You don’t have to be a self-absorbed mope to like Kierkegaard, but it can't hurt. Below is a stereotypically morose clip from Ingmar Bergman’s The Seventh Seal (1957), which echoes themes presented in The Sickness Unto Death:
The protagonist, Antonius Block, is a medieval knight suffering from what Kierkegaard might classify as conscious despair of infinitude. Despite assertions by many a cinema studies major, it's not obvious whether Bergman was directly influenced by Kierkegaard, or whether Bergman simply shared Kierkegaard's Lutheran outlook. Both Kierkegaard and Bergman were raised by authoritarian, pietistic fathers. (Bergman's dad was a Lutheran minister.) Bergman never admitted to the Kierkegaardian influence often ascribed to him, or even to ever having read Kierkegaard. On the other hand, Bergman had read Sartre, Camus, and the Finnish positivist philosopher Eino Kaila. And it seems unlikely that a 20th century Scandinavian intellectual with a Lutheran upbringing, who was versed enough in philosophy to read Sartre and Kaila, would not have had at least a passing familiarity with Kierkegaard.
See the conscious despair over the eternal! Note the yearning for knowledge over faith! Of course, Kierkegaard might respond that those who demand certainty from God miss the point:
Once all attempts at comprehension are shown to be self-contradictory, the matter will appear in its proper light; it will then be quite clear that whether one is willing to believe it or not must be left to faith. I can very well comprehend (and this isn’t at all too divine to be comprehended) that a person who for the life of him has to comprehend and can only form opinions on what would have itself to be comprehensible will find this very meager. But if the whole of Christianity hangs on this, on its having to be believed, not comprehended, on its either having to be believed or one’s having to be offended by it, is it then so commendable to want to comprehend?
If nothing else, Bergman's religious sensibilities, judging by this quote from a 1958 interview, largely aligned with Kierkegaard's. That is to say, they each saw religious belief as an act of will, justified solely by individual emotion and not reason:
I believe in God but not in the Church, Protestant or any other. I believe in a superior idea that we call God. I want to and have to. I believe it is absolutely necessary. Integral materialism could only lead humanity to an impasse without warmth.
Unlike Kierkegaard, however, Bergman eventually tired of the effort, and came to declare faith and its demands a waste of time. You see this in his later films, as well as subsequent interviews:
[O]ne might say the problem dissolves. Anyway the crux of the matter is -- the problem doesn't exist any more.

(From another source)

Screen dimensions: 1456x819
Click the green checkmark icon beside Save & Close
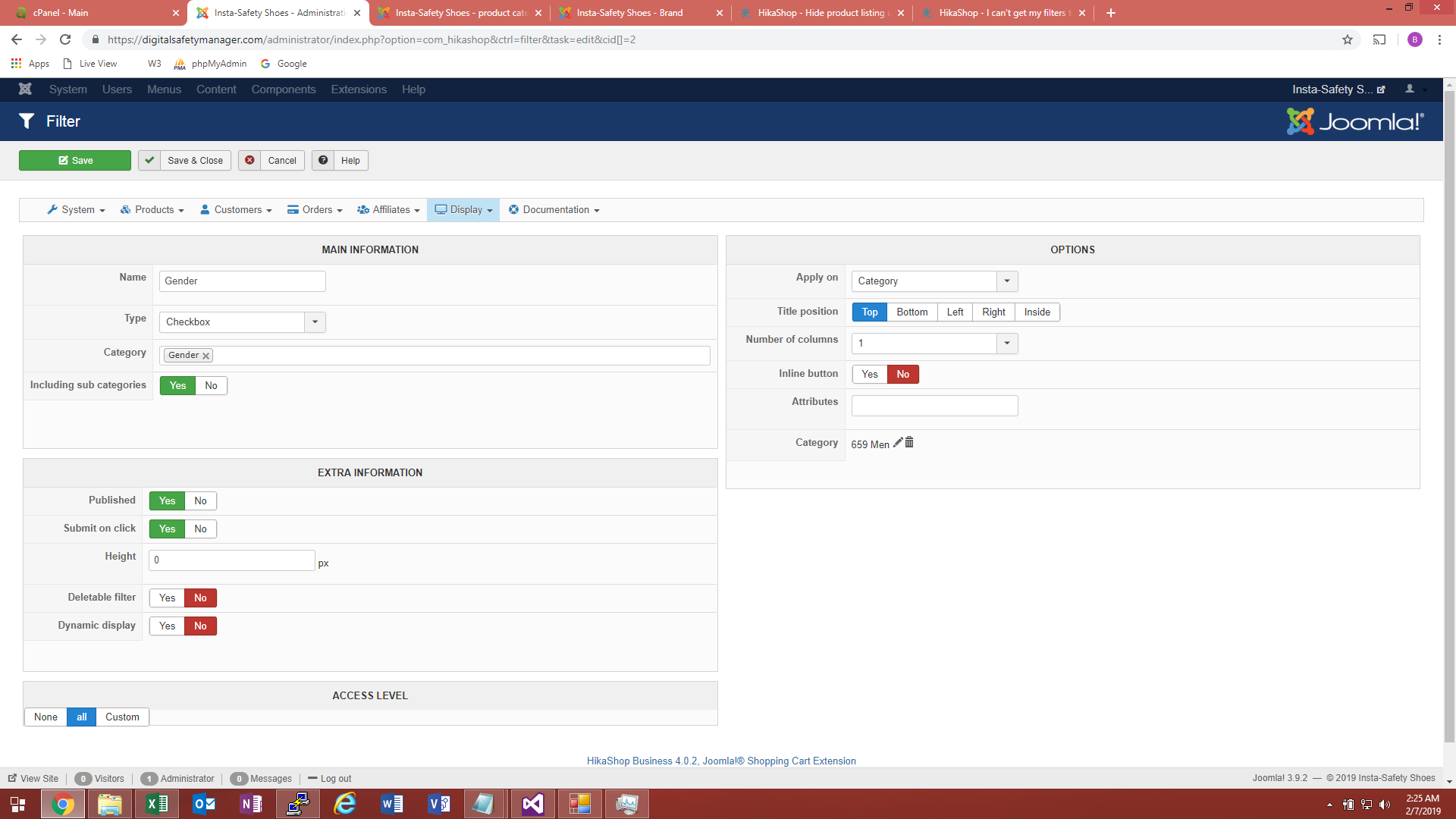pyautogui.click(x=149, y=161)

Nothing, absolutely nothing at all has emerged out of all these ideas of faith and scepticism, all these convulsions, these puffings and blowings. For many of my fellow human beings on the other hand, I'm aware that these problems still exist -- and exist as a terrible reality. I hope this generation will be the last to live under the scourge of religious anxiety.
On a less lachrymose note, a related Kierkegaardian theme -- unconscious despair -- can be found on display in Monty Python’s Meaning of Life (1983):
With less mope and more mirth, we see perhaps a helpful illustration of what I find to be the most interesting assertion in The Sickness Unto Death: that most people never develop a self worthy of the name. Some tasty vinegar from Kierkegaard:
Most people, to be sure, live in all too little consciousness of themselves to have any conception of consistency; that is, they do not exist qua spirit. Their lives, whether with a certain childlike and endearing naivety, or with empty-mindedness, are made up from a bit of action here, a bit of incident there, this and that.... They so to speak join in life's game but never have the experience of putting everything together, never come to a conception of an infinite consistency in themselves...
The petty bourgeois is spiritless... [b]ut spiritlessness, too, is despair. The petty bourgeois lacks any spiritual characteristic and is absorbed in the probable, in which the possible finds its tiny place. Thus he lacks possibility in the way needed to become aware of God... And if life helps now and then with terrors that transcend the parrot-wisdom of banal experience, then the petty bourgeois mentality despairs...
Nice parrot reference -- would K. have been a fan of the Norwegian Blue?